Por su parte, el extraño y mutante narrador, Ismael, también tiene su


contrafigura en el salvaje Quiqueg, nativo de Rokovoko, una isla que no
aparece señalada en los mapas, porque, según Melville, “los verdaderos
lugares nunca lo están” (“True places never are”). Ismael y Quiqueg se hacen
amigos antes de embarcarse, en New Bedford, donde asisten a un oficio
religioso en el que un tal padre Mapple cuenta en su sermón la historia de
Jonás, una escena maravillosamente interpretada por Orson Welles en la
por lo demás mediocre adaptación de John Huston. Quiqueg es uno de los
tres paganos con cuya sangre Ahab decide consagrar el arpón que ha
mandado forjar para matar a la ballena blanca, pronunciando una sacrílega
inversión de la fórmula bautismal: “ego non baptizo te in nomine Patris sed
in nomine diaboli”, una frase que, según le contó el propio Melville a
Hawthorne en una carta, constituye el secreto lema de la obra.  

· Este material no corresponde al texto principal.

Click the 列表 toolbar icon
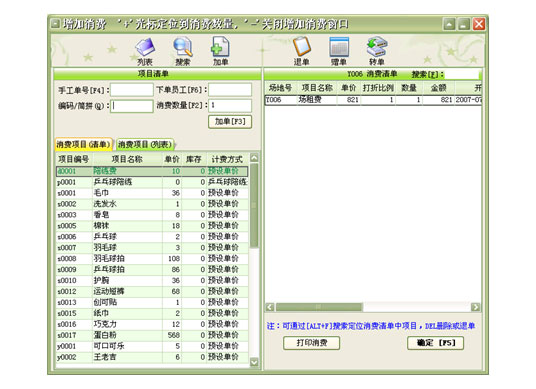Screen dimensions: 536x389 pos(145,51)
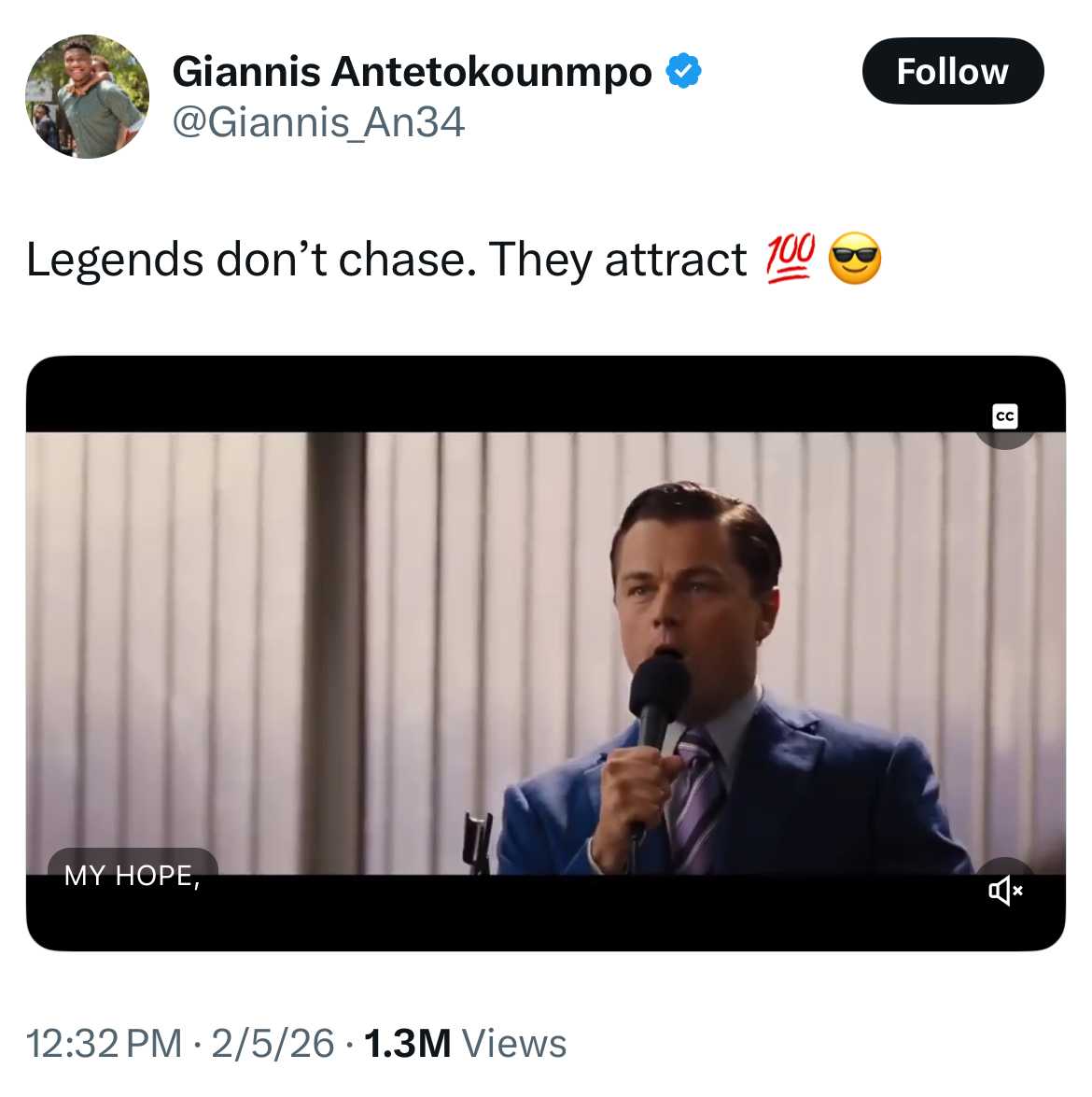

Hay un momento profético en la novela en el que Quiqueg, que es hijo del


rey y sacerdote de una tribu, contrae unas fiebres, presiente la catástrofe,
deja de hablar y le pide al carpintero del Pequod que le haga un ataúd a
medida, en el que luego, cuando recobre la salud, grabará los extraños
jeroglíficos que lleva tatuados en la piel y que contienen el legado sapiencial
de su cultura indígena. Las referencias a la escritura son constantes en la
novela. Ismael comenta a menudo que el libro es “el borrador de un
borrador” y que está “para siempre inacabado”, el signo indeleble de
la modernidad. En las arrugas y las señales de las ballenas, así como en las
corrientes del mar o en las constelaciones, Ismael ve una escritura secreta. Y
cuando todo acaba y el Pequod se hunde tras las embestidas de Moby Dick,
Ismael se salva porque consigue agarrarse al ataúd de Quiqueg, que de
pronto sale a flote, con sus jeroglíficos tallados. Ismael, por tanto, es el único
que se escapa para contarlo, como Job, porque la escritura le salva. En los
jeroglíficos de Quiqueg se encuentra cifrada la novela que Ismael, hipóstasis
de Melville, está ahora a punto de empezar a relatarnos.